**What you have to do:** Copy every line of the data in which the word "will" occurs.

**Records provided:**
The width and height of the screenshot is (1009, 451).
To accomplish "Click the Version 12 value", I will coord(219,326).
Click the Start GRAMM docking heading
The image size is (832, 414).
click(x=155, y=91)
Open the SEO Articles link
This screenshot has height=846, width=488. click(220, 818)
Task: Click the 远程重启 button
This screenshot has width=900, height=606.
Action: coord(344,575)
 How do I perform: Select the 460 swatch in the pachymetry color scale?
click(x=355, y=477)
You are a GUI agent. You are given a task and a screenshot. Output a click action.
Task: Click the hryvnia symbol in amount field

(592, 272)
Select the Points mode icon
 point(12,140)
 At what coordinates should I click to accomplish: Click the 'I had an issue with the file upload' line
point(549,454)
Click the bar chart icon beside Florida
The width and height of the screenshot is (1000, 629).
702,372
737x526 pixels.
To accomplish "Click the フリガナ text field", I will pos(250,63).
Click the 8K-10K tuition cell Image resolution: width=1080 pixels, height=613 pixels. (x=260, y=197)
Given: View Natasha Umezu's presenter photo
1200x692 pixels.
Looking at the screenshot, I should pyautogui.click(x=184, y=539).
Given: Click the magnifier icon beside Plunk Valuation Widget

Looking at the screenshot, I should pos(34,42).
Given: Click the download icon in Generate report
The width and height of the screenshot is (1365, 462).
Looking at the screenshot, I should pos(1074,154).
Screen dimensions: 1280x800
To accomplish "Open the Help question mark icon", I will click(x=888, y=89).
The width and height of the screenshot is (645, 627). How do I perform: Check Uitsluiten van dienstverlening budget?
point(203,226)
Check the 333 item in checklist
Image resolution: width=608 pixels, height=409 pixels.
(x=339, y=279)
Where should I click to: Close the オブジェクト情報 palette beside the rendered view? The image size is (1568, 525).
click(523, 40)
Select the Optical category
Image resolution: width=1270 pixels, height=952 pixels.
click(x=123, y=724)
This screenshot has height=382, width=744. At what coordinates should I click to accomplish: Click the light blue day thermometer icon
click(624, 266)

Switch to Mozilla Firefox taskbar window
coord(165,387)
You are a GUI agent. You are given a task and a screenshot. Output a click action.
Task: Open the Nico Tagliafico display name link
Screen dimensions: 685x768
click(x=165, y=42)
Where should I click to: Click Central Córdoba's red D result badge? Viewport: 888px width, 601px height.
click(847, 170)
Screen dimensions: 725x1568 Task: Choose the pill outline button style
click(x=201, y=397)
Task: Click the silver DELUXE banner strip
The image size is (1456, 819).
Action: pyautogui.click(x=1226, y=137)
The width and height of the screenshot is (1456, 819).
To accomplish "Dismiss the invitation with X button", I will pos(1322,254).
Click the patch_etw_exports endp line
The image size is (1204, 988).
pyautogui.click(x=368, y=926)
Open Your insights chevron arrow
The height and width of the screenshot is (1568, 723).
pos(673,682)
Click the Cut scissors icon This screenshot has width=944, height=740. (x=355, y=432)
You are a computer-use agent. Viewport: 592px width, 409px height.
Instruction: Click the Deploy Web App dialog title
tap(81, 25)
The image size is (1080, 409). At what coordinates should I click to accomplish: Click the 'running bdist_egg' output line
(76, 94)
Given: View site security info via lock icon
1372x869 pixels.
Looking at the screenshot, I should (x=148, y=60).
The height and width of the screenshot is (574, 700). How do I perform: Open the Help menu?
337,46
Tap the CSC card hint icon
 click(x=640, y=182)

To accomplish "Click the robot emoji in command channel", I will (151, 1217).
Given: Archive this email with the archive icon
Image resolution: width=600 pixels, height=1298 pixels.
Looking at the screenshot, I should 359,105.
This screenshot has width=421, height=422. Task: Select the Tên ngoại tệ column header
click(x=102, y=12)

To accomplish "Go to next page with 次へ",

**Answer to this task:**
To accomplish "Click the Version 12 value", I will coord(219,326).
To accomplish "Click the フリガナ text field", I will pos(250,63).
To accomplish "Open the Help question mark icon", I will click(x=888, y=89).
To accomplish "Dismiss the invitation with X button", I will pos(1322,254).
To accomplish "Click the robot emoji in command channel", I will (151, 1217).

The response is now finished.